I would have a couple of red LEDs in the eye opening and run wire down through a costume to a pocket with batteries and a switch. If the openings are large enough the actors will certainly see the red light but should also still be able to see what's going on around them. Shouldn't cost too much as they'd all pretty cheap materials.


----------



## MPowers (Jun 15, 2012)

Remember when working with animal/creature masks, the performers vision apertures do not have to be located in the same location as the character's eyes. Look at the Masks for Lion King where the entire mask is actually above the actors head. Other examples have dark cheek hollows covered with a see through mesh. I know that Coyotes don't have long necks, but when doing things like a giraffe, the actors vision holes can be hidden in the neck, again with a see through mesh. 

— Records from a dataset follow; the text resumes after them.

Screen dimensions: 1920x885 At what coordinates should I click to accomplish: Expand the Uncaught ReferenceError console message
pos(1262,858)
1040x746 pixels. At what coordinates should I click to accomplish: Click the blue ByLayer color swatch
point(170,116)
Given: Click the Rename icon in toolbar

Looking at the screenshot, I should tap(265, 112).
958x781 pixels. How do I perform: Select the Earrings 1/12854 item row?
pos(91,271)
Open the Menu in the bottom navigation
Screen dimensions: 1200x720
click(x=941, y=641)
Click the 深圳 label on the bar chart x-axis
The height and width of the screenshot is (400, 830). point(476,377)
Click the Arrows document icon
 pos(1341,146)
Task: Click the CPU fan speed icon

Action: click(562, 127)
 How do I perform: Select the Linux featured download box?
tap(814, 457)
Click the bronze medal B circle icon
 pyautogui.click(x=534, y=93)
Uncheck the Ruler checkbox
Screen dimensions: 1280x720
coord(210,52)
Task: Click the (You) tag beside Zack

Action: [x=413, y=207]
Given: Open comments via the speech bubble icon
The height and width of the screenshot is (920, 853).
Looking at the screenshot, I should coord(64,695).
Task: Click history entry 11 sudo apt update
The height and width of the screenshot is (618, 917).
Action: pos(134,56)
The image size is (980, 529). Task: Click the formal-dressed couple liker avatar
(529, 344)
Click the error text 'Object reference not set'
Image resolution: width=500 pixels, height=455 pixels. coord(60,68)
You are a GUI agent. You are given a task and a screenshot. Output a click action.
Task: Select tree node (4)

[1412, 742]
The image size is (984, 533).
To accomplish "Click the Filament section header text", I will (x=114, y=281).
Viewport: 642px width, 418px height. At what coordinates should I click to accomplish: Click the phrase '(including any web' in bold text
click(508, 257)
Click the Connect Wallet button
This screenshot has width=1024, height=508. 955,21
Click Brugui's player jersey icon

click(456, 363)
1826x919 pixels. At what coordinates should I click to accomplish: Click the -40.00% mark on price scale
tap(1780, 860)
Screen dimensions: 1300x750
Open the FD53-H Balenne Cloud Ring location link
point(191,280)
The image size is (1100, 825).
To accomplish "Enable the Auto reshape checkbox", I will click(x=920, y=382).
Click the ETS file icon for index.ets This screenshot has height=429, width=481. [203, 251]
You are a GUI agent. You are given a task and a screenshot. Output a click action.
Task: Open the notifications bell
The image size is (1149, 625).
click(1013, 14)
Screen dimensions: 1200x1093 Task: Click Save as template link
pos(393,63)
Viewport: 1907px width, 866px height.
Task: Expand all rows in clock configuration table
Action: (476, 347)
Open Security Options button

As for the red glow, as josh said, get a couple of bright LED's or flashlight lamps. Most hobby shops have little light kits for sweat shirts of costumes, some even have a small dimmer. A quick look will show you you can build your own for half the price. A little solder, batteries, wire and a switch, BINGO. The battery pack can be located either in the costume or in the mask head depending on the size and design.


----------



## Van (Jun 16, 2012)

For mask work the LEDs don't usually have to be anything special, standard voltage/output LEDs will make a great glowing appearence. one of th echeapest ways to make a small LED light source is to simply use a lithium Watch battery < CR-2032, eg> and tape the legs of an led to each side. a small unit like this can then be velcro'd or taped to the inside of a mask. If you put heat shrink tubing around the body of the LED then a dab of glue to fill in the open back end you will have cut down on any light comming out the sides or back of the LED thus cutting out any blinding effects of the light on the actor.


----------



## millamber (Jun 29, 2012)

I did something similar for a show a few months ago that needed glowing red eyes. I took two LED flashlights (bought out of the clearance bin at home depot for 3.99) apart, soldered some wire to them and hooked up a 9v battery which lived inside the mask. For the red part I just used some R27 cut to fit the inside of a ping pong ball and glued them over the LEDs. Worked like a charm.


----------